O ministro destacou que o tratamento em hospital público não deve ser negado a nenhuma pessoa, considerada a universalidade do sistema. Porém, observou que, se o Poder Público atende a particular em virtude de situação incluída na cobertura contratual, deve o SUS ser ressarcido tal como faria o plano de saúde em se tratando de hospital privado. “A norma impede o enriquecimento ilícito das empresas e a perpetuação de modelo no qual o mercado de serviços de saúde submeta-se unicamente à lógica do lucro, ainda que à custa do erário”, concluiu.

Repercussão geral

O Plenário julgou ainda na sessão de hoje o Recurso Extraordinário (RE) 597064, com repercussão geral reconhecida, no qual se fixou tese sobre o tema do ressarcimento dos procedimentos prestados pelo SUS. A Corte desproveu recurso interposto por uma operadora de plano de saúde (Irmandade do Hospital de Nossa Senhora das Dores) contra acórdão do Tribunal Regional Federal da 2ª Região (TRF-2) que julgou válida cobrança a título de ressarcimento do SUS por atendimentos prestados a beneficiários do plano.

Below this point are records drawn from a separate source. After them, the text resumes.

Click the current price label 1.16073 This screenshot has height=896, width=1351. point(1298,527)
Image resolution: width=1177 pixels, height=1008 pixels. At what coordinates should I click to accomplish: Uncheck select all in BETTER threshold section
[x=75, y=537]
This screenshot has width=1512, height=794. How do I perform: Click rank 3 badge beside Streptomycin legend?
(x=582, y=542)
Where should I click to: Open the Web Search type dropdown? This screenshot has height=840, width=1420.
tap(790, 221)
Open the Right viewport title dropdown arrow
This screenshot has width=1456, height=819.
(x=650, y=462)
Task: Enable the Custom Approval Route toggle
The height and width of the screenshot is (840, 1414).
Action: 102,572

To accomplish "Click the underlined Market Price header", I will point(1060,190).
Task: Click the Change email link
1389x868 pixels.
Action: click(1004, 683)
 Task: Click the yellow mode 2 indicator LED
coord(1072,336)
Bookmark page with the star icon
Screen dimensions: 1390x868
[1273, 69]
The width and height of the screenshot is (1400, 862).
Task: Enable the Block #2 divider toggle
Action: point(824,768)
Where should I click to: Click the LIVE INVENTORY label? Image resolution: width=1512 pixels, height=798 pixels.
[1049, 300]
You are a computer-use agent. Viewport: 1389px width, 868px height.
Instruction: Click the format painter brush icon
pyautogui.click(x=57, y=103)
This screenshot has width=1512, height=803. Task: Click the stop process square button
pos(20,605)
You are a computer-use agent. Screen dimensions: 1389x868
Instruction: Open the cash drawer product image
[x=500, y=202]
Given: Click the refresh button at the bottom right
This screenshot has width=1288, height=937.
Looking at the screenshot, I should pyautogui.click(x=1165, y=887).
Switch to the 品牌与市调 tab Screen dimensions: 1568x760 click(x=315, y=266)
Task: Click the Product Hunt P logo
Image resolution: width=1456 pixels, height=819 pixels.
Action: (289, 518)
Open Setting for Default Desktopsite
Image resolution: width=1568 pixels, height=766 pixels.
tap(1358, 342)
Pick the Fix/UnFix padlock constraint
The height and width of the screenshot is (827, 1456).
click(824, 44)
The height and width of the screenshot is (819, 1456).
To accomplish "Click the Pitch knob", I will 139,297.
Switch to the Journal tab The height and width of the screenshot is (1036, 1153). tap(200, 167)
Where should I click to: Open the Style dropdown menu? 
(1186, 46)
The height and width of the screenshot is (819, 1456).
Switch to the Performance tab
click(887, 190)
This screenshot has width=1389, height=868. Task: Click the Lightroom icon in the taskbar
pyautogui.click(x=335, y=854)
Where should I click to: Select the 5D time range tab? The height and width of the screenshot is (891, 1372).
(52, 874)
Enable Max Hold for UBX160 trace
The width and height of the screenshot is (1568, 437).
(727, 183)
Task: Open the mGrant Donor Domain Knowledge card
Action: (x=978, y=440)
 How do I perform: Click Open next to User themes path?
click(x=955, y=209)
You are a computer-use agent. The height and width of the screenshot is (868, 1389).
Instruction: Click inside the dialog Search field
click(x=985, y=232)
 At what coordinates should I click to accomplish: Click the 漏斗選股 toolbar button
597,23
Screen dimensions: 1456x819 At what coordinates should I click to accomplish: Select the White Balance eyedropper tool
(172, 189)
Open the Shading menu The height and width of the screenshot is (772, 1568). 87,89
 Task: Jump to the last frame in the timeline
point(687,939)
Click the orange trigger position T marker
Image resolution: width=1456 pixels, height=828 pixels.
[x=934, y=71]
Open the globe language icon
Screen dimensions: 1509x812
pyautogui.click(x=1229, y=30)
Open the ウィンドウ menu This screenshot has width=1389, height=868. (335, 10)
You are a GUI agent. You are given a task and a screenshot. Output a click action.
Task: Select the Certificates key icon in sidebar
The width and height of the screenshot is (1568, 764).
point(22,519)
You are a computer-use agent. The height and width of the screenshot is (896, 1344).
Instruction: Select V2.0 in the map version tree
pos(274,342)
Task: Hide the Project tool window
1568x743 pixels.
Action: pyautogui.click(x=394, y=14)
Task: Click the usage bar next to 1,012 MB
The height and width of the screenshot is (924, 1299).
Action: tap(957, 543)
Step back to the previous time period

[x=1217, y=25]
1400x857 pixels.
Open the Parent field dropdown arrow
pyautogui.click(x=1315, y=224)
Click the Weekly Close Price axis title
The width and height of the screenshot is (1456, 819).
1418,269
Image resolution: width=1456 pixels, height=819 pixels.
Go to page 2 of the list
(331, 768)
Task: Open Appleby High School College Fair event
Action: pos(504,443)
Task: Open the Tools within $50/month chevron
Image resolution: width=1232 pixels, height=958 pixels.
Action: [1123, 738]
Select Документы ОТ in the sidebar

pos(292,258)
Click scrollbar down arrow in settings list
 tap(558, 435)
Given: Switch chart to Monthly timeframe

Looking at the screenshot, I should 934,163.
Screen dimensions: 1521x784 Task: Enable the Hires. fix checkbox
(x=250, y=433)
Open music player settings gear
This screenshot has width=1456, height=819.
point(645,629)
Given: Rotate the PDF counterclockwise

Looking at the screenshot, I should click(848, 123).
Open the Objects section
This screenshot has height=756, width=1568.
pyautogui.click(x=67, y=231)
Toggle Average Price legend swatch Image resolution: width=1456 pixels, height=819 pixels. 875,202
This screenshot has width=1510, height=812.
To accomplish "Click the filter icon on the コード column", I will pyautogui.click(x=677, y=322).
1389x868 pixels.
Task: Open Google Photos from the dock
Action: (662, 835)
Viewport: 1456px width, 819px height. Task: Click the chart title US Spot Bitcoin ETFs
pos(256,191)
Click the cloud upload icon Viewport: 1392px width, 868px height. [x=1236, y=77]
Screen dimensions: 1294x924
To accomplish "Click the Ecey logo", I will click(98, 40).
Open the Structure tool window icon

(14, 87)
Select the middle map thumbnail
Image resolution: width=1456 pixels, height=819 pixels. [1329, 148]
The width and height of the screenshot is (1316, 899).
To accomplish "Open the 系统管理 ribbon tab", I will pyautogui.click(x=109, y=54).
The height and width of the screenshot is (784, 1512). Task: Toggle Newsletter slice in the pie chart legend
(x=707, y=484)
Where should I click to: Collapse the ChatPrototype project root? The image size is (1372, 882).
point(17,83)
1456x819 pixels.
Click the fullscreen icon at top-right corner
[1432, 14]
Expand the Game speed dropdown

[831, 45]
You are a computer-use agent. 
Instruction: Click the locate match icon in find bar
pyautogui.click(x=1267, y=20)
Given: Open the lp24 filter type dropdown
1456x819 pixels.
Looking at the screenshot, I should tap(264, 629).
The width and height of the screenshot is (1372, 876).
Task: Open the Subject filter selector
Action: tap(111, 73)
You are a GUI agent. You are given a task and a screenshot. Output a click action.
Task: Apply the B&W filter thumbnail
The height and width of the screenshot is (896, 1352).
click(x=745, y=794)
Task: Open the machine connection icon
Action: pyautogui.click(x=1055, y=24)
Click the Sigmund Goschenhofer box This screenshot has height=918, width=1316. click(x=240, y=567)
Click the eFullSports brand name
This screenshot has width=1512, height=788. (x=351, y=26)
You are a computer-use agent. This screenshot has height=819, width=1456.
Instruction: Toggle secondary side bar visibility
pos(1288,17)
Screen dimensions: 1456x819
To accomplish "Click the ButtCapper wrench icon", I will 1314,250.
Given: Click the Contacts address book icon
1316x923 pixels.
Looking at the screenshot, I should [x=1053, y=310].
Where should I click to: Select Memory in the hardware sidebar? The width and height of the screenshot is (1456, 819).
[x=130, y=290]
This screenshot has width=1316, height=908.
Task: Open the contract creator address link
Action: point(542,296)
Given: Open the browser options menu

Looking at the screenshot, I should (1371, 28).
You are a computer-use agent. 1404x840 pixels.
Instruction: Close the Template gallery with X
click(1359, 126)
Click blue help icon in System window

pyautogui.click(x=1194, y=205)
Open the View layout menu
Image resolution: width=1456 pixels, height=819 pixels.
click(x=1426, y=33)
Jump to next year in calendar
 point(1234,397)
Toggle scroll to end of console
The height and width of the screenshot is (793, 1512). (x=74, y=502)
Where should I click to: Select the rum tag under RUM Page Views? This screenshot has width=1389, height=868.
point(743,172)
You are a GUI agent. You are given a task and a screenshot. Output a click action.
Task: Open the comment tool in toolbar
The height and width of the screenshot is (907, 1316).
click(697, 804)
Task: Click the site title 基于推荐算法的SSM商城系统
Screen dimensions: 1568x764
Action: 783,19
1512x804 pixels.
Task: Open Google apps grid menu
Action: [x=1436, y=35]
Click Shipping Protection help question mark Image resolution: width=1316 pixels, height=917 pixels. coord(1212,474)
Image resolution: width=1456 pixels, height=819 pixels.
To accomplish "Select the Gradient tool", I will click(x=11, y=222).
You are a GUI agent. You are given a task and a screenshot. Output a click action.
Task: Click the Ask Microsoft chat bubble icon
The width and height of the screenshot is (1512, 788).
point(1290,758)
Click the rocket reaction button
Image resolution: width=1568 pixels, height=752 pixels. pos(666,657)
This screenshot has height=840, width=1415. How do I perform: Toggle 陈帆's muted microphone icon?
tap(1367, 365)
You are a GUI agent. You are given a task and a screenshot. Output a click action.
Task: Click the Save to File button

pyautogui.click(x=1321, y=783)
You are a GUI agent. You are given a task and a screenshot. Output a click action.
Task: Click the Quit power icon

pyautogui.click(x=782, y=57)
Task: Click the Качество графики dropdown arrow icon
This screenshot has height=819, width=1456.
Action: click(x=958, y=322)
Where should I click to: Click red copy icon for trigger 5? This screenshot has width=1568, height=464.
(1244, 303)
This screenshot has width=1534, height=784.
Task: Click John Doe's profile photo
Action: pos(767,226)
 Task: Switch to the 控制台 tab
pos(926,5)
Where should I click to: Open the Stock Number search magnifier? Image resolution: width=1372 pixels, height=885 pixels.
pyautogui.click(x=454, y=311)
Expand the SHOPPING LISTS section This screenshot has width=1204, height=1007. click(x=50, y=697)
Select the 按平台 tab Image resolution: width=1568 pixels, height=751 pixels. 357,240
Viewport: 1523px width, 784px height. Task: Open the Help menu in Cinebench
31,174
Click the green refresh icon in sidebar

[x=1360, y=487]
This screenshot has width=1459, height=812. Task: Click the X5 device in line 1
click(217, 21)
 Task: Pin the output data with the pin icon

A tese proposta pelo relator do RE, ministro Gilmar Mendes, e aprovada por unanimidade, reconhece a constitucionalidade da regra e afirma o direito das partes ao contraditório e à ampla defesa na esfera administrativa: “É constitucional o ressarcimento previsto no artigo 32 da Lei 9.656/1998, o qual é aplicável aos procedimentos médicos, hospitalares ou ambulatoriais custeados pelo SUS e posteriores a 04/06/1998, assegurados o contraditório e a ampla defesa no âmbito administrativo em todos os marcos jurídicos”.

O julgamento também rejeitou argumento trazido no recurso no qual se tentava determinar como referência de preços dos ressarcimentos a tabela do SUS para os procedimentos, e não a tabela fixada pela Agência Nacional de Saúde (ANS) na Tabela Única Nacional de Equivalência de Procedimentos (TUNEP). Segundo o argumento adotado pelo Plenário, trata-se de tema infraconstitucional.

Ou seja, o assunto não está resolvido. O que se espera agora é que o STJ não leve mais VINTE anos para decidir o assunto. Aliás, por questão de Justiça, registre-se que o STJ tem sido bem mais célere do que o STF. Manda o bom senso que esse assunto seja priorizado.

E quando isso ocorrer sobrará uma questão que é reclamação de todos os governadores e prefeitos do Brasil inteiro, qual seja o caminho de volta do dinheiro. No início de 2015 os governadores pleitearam que a lei seja mudada para que ao invés do recolhimento ser para a ANS que fosse direto para o Estado e/ou Município que prestasse o serviço. A ANS não concorda, mas aí é outra discussão que ficará para os eleitos em outubro próximo.